Chroniques·Polar

Chronique 146 TRS – Sang Chaud par Kim Un-Su

Couverture du livre (qui est par ailleurs incroyable, le regard du type ???)

Résumé : Huisi, homme de main pour la mafia de Busan, atteint la quarantaine avec pas mal de questions. Jusque là, il n’a vécu que les coups tordus, la prison, les exécutions, tout ça pour se retrouver dans une chambre minable, seul, avec pour horizon des nuits passées à dilapider son argent au casino. Il est temps de prendre certaines résolutions. Avec un solide couteau de cuisine dans son poing serré.

Sang Chaud est un polar coréen écrit par Kim Un-Su et traduit par Kyungran Choi et Lise Charrin. Il a été publié en janvier 2020 chez Matin Calme Éditions.

Disclaimer : y’a des boyaux, des mains coupées, des têtes éclatées, bref un peu de violence. Mais sinon vous pouvez vous procurer ce petit bouquin dans toutes les bonnes librairies de France et de Navarre.

Depuis quelques années, la culture de la Corée du Sud connaît un essor incommensurable dans les pays alentours (en Europe comme en Amérique). On connaissait la KPOP – comment ne pas nommer le célébrissime groupe BTS (d’ailleurs Matin Calme propose un hors-série sur les Army, nom de la fanbase du boysband par Lee Jeeheng)– et les Kdrama – je vous recommande Big Mouth et Little Women dans les plus récents, ils sont incroyaux (oui c voulu) – nous voilà donc rendus aux Kpolar, le polar coréen qui prend énormément de place sur la scène internationale polaristique. Évidemment, j’ai un peu de retard (mais vous adorez mon retard), et trônent chez moi quelques sept polars coréens (tous de chez Matin Calme, mais il me semble que Rivages en traduit aussi) qui n’attendent qu’une chose : que je les ouvre enfin !

« Qu’est-ce que c’est que cette connerie de costard, alors que ta femme et tes mioches sont en train de crever la dalle ? Si t’as de quoi payer le dressing, occupe toi plutôt de nourrir ton foyer ».

Chose promise chose due, j’ai commencé par un incontournable auteur de polar, Kim Un-Su et son Sang Chaud. Il raconte la quarantaine de Huisi, un cadre alcoolique de la mafia de Guam, un quartier imaginaire de Busan, qui est dirigeant de l’hôtel Mallijang sous le joug de Père Sohn, caïd du clan de Guam. Huisi est un bras droit docile, il dirige avec efficacité l’entreprise de son mentor (Père Sohn donc), mais à l’âge fatidique des quarante ans, il ne possède rien, si ce n’est qu’un tendon de main coupée. Pas de vrais amis, hormis Cheoljin, pas de famille si ce n’est l’enfant quasiment adopté d’Insuk la prostitué de Wollong qu’il aime depuis son adolescence, en somme, il n’est rien qu’un voyou à peu près respecté par les plus jeunes. Est-ce suffisant pour Huisi ? Est-il voué à finir sa carrière en bonne poire, alors que la direction de l’hôtel Mallijang risque de finir aux mains du neveu de Père Sohn ? Ou va-t-il se lancer dans sa propre « entreprise » de mafieux, attiré par les promesses de Yongkang, un ainé qui a le nez creux ?

OBJECTIF: Reprenez la chronique sur le roman Sang Chaud en enchaînant directement après sa dernière phrase.

DONNÉES AFFICHÉES:
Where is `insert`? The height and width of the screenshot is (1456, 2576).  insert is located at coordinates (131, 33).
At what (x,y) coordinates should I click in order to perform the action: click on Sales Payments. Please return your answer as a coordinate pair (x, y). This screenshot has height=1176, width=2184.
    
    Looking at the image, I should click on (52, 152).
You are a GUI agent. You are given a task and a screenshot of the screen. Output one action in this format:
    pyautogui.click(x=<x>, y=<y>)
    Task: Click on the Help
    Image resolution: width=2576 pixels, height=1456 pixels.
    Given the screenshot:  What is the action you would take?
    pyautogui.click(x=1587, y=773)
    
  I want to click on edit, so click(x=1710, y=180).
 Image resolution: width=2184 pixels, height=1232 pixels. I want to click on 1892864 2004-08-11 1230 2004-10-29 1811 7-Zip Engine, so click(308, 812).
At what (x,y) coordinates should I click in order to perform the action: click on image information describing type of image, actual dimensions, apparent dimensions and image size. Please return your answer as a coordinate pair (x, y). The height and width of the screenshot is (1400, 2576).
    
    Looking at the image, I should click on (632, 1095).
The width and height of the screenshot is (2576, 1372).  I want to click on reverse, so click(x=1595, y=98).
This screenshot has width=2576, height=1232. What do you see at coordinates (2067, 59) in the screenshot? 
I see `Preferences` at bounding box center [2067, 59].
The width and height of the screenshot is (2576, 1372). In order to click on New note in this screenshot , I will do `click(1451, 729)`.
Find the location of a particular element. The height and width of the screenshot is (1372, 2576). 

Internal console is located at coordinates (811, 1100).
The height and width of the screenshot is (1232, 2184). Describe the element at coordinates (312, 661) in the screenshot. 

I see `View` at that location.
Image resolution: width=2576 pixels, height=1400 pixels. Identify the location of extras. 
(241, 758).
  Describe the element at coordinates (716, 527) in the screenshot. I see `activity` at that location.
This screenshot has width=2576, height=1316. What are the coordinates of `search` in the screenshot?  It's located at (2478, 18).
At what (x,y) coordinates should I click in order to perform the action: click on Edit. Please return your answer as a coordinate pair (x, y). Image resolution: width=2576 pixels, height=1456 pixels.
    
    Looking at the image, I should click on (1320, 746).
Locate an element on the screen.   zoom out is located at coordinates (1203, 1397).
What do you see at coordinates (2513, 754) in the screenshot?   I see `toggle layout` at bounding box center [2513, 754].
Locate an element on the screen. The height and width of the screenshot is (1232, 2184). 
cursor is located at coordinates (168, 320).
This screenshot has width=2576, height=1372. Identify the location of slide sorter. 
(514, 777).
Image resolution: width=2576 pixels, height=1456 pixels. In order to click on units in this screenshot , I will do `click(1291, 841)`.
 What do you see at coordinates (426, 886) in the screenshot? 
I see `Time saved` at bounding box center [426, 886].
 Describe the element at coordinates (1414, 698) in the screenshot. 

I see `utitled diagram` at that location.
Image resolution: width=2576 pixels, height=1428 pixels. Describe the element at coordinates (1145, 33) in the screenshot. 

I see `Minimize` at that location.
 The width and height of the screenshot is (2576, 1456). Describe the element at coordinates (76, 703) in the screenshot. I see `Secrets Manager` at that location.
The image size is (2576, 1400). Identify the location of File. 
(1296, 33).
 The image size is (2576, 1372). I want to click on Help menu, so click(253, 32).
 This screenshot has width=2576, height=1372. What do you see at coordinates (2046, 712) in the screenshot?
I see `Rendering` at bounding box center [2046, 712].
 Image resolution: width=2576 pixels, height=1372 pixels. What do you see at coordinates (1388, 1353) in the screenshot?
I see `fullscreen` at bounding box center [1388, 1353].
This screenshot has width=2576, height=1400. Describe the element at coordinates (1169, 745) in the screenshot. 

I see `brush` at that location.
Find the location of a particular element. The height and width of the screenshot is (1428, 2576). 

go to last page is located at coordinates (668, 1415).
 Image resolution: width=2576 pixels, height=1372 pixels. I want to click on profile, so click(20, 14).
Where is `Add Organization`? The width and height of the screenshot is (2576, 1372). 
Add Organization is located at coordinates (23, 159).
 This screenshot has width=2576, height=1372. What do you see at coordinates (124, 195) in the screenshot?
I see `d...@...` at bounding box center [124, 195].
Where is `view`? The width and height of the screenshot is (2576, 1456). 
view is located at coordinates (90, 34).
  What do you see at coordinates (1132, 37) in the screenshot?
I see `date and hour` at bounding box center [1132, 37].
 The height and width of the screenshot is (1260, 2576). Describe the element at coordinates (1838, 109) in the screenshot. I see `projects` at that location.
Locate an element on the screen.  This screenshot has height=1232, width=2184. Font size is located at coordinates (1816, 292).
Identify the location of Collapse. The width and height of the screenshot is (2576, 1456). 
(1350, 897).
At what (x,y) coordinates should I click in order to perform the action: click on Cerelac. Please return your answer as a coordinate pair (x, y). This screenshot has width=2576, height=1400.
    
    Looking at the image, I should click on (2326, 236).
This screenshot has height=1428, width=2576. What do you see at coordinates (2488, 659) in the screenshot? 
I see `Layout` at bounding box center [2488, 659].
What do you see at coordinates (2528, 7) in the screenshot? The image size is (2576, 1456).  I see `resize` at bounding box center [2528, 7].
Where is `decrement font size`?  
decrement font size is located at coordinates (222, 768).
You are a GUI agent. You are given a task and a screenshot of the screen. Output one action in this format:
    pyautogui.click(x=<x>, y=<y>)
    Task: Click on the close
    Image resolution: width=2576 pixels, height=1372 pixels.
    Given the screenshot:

RÉSULTAT OBTENU:
Sang Chaud n’est pas un roman policier. Il n’y a pas d’enquête, mais il y a du sang sur les mains, de la torture de gang et des guerres de clan. Car quand le caïd du quartier est bien trop calme par retenue, il laisse la porte ouverte à ceux qui veulent récupérer son dû. Kim Un-Su raconte alors la vie agitée de ce quartier, des entourloupes, des trahisons, des vieilles alliances ; il chemine à travers Huisi et ses réflexions, il offre une image de l’individualisme de l’homme et de sa rapidité à changer de casquette, il oppose la fidélité à la traitrise et à la couardise, il aborde l’amour et les relations humaines, dans ce cadre particulier de la pègre coréenne. Un tableau assez réaliste qui traite même des ripous (le fameux chef Gu) et de l’alliance de la politique avec la mafia coréenne.

Wollong, c’est le nom que les gens donnent à ce coin-là. Ce qui signifie « s’amuser sous la lune ». De l’autre côté débute le quartier de Wanwol, dont le nom veut dire à peu près la même chose, « se plaire à contempler la lune » ou « apprivoiser la lune » voire « s’amouracher de la lune ». Dit comme ça, on imagine un quartier élégant, raffiné. Sauf que la lune, ici, on la déchire et on la frappe jusqu’à ce qu’elle se mette à pleurer.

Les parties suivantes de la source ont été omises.